Tuesday, April 05, 2005
A Composer Under the Influence
Lawrence Dillon’s thoughts about the nature of influence and Rodney Lister’s point about the vast body of music available to young composers today have got me thinking about how our relationship to the historical past might affect our conception of “influence” as a force connecting the work of composers over time. It makes me wonder if the aspect of our culture that most defines our modernity is our consciousness of history, even if that consciousness attempts to take the form of "rejection".

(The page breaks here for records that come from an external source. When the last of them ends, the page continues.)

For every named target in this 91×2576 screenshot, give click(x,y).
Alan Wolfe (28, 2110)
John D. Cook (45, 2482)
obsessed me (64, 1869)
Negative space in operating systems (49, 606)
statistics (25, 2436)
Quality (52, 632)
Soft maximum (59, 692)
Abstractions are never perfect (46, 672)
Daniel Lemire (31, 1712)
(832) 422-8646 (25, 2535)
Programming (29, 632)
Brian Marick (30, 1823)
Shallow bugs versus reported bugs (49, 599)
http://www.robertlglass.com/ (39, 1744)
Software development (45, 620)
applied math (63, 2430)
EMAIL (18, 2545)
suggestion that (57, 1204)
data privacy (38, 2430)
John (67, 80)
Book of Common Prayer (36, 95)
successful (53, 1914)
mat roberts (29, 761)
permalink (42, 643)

Recently I heard Peter Sheppard Skaerved give a riveting performance of the complete Rochberg Caprice Variations. He played them on the Stradavarius used by the concertmaster at the first performance of the Symphonie Fantastique. The Variations came across as possessing a terrific line of musical continuity, from late Baroque collage through variations on Schubert, Brahms, Mahler and Webern. The piece ends with Paganini's famous theme and, in a tour de force of in-the-moment poetic license, Skaerved played it pianissimo- as if the previous 60 minutes had been generated by a single fleeting echo.

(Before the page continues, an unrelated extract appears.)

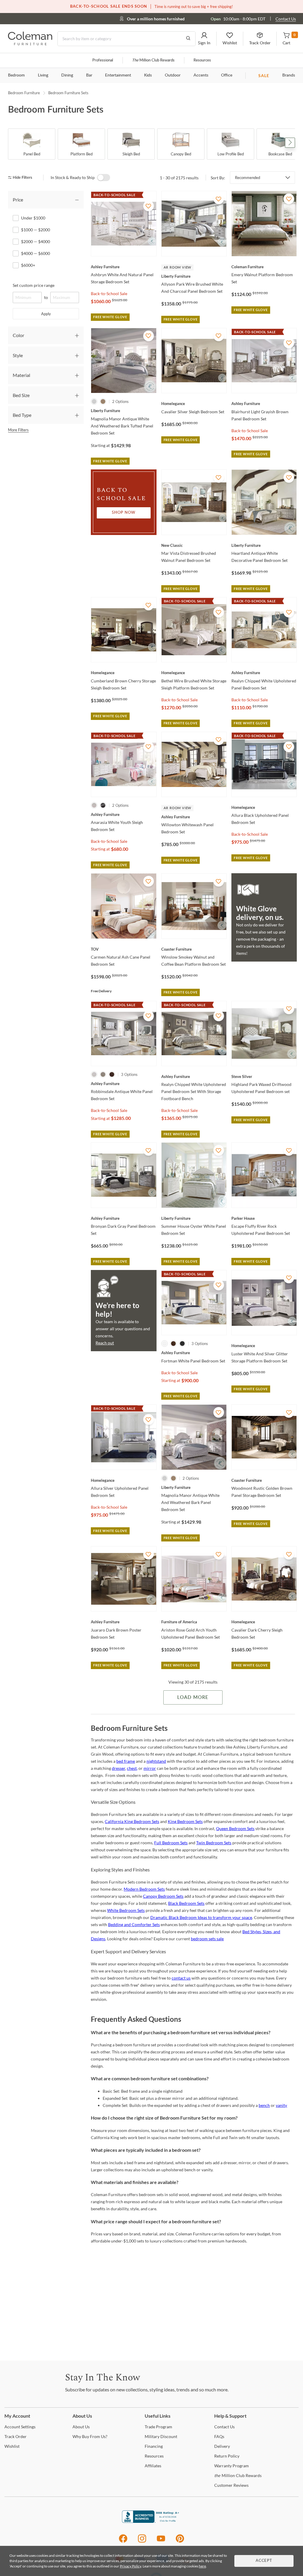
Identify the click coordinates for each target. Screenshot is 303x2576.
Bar (89, 75)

So I guess it boils down to this- does it have to "sound modern" to be modern? Can a composer, like any artist in any other medium, write a "period piece" or a time travel science fiction epic? When Scorsese engages history by putting 19th century New York on the screen the validity of the endeavor is never in question, only the degree of its success.
While understanding that there are no guarantees, I think that a piece of music can embrace "discarded" or "discredited" forms without having to become hopelessly bogged down in either self-consciousness or details of period accuracy. For me the success of a work of art that engages the past will always be a function of the degree to which it manages to create a meaningful dialog between the past "depicted" and the present of its creation, whether it is skeptical about, or affirming of, the possibilities of such a dialog.
And while our experiences are without question quite different from those of composers who lived 150 (or even 50) years ago, I don't think our relationships are. We are all still husbands, wives, parents, sons and daughters and we all need meaningful connections to our personal and our collective past in order to both make sense of the present and to lay the groundwork for possible futures. In the words of Berio:
"There is a great deal of mystery around us. Romantic man was surrounded by a mysterious and impassive nature. Today, man is surrounded by an equally mysterious and substantially malign culture: a culture that, both on a planetary and a local level, often presents itself as a very unstable and dangerous emulsion of transformations, oppressions and (often mishandled) skirmishes- with few prospects for an amalgam. ...If this emulsion one day "precipitates" and explodes, we should at least be able to offer- to those that come after us, God knows how and god knows from where- real and historically responsible things and not false things, unworthy of memory."